Extract proteins with Proteinortho

Next we extract 1:1 single copy orthologs and generate one multi fasta file per ortholog.

Hands-on: Extract protein sequences
  1. Proteinortho grab proteins ( Galaxy version 6.0.14+galaxy2.9.1) with the following parameters:
    • param-file “Select the input fasta files”: output (output of Collapse Collection tool)
    • “Query type”: orthology-groups output file
      • param-file “A orthology-groups file”: out_file1 (output of Filter tool)

The output is a collection of multi-fasta ortholog files. All species are represented in each file and are ready to be aligned.

Align ortholog sequences

Alignment of sequences allows cross-species (or other taxonomic level, strain, taxa) comparison. An alignment is a hypothesis of positional homology between bases/amino acids of different sequences. A correct alignment is crucial for phylogenetic inference. Here we use ClustaW, a well-established pairwise sequence aligner.

First we modify the headers of the multi-fasta file, such that only the sample name is retained. This is important for future conatenation of alignment into a supermatrix (see Maximum likelihood GTN training)
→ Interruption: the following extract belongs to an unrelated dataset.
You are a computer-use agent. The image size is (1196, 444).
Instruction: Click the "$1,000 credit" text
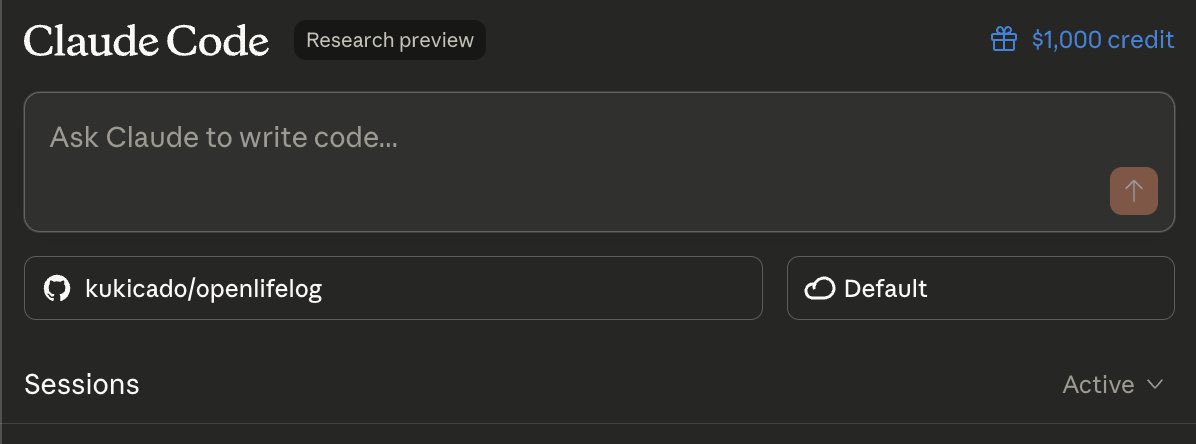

Hands-on: Align orthologs with ClustalW
  1. Regex Find And Replace ( Galaxy version 1.0.1) with the following parameters:
    • param-file “Select lines from”: listproteinorthograbproteins (output of Proteinortho grab proteins tool)
    • In “Check”:
      • param-repeat “Insert Check”
        • “Find Regex”: (>[^_]+).+
        • “Replacement”: \1
  2. ClustalW ( Galaxy version 2.1) with the following parameters:
    • param-file “FASTA file”: out_file1 (output of Regex Find And Replace tool)
    • “Data type”: Protein sequences
    • “Output alignment format”: FASTA format
    • “Output complete alignment (or specify part to output)”: Complete alignment
  1. Open the ClustalW output ‘queryOrthoGroup121.fasta’ and its corresponding multifasta input. You can compare them side by side activating the ‘Scratchbook’ on the top panel. What is the main difference between the sequences in the unaligned multifasta (input) and the ClustalW output multifasta?
  1. Two of the sequences from this orthogroup are truncated (early stop codon). The alignment program inserts ‘-‘ to represent indels in the alignment.
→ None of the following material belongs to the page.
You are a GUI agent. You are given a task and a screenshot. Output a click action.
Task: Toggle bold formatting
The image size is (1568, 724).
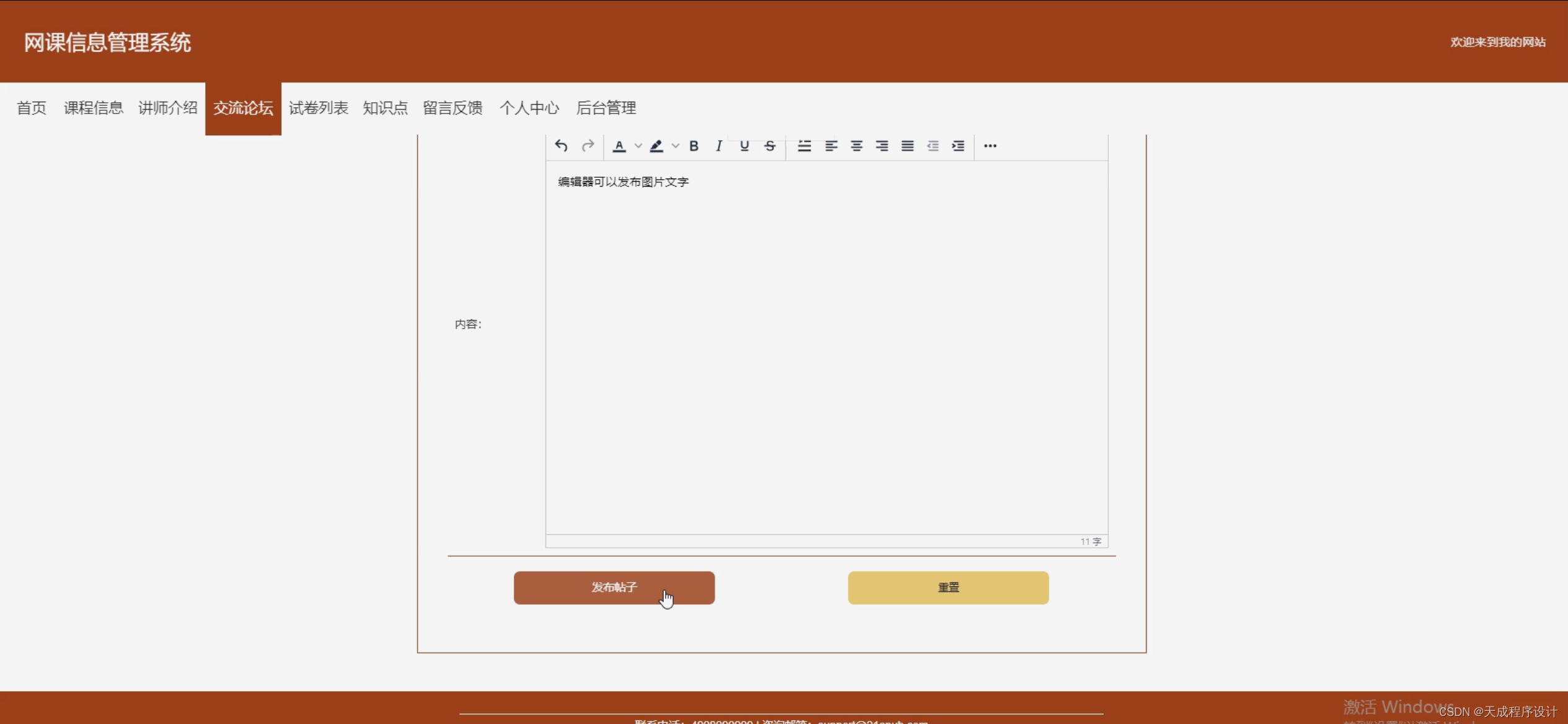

In this tutorial, you have prepared genome sequence data for phylogenetic analysis. First, you have extracted information from these in the form of predicted protein sequences. You then grouped the predicted proteins into orthogroups and aligned them. These aligned sequences can now be used for reconstructing a phylogeny and building a phylogenetic tree.